Researchers found seaweed fibre could reduce the body's fat uptake by more than 75 per cent.
A fibrous material in sea kelp called alginate was better at preventing fat absorption than most slimming treatments, laboratory tests showed.
Dr Iain Brownlee, who co-led the University of Newcastle team, said: "This suggests that if we can add the natural fibre to products commonly eaten daily – such as bread, biscuits and yoghurts – up to three quarters of the fat contained in the meal could simply pass through the body.
"We have already added the alginate to bread and initial taste tests have been extremely encouraging. Now the next step is to carry out clinical trials to find out how effective it is when eaten as part of a normal diet."
The scientists used an "artificial gut" to test the effectiveness of 60 different natural fibres by measuring the extent to which they affected the digestion of fat.
They presented their findings today at the American Chemical Society's spring meeting in San Francisco, US.
Dr Brownlee said the aim was to see if the same effects modelled in the laboratory could be reproduced in living volunteers.
"Our initial findings are that alginates significantly reduce fat digestion," he said.

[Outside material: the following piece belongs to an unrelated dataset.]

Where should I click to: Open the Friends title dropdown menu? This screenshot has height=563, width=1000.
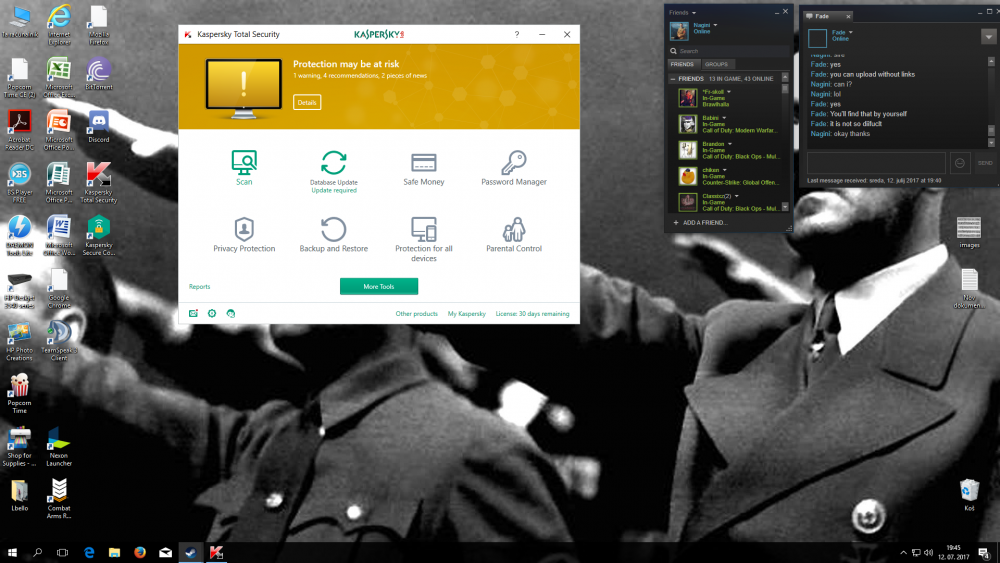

The research is part of a three-year project funded by the Biotechnology and Biological Sciences Research Council.
It addresses new European regulations that insist on scientific evidence backing any health claims made on a food label.
"There are countless claims about miracle cures for weight loss but only a few cases offer any sound scientific evidence to back up these claims," said Dr Brownlee.
"Alginates not only have great potential for weight management – adding them to food also has the added advantage of boosting overall fibre content."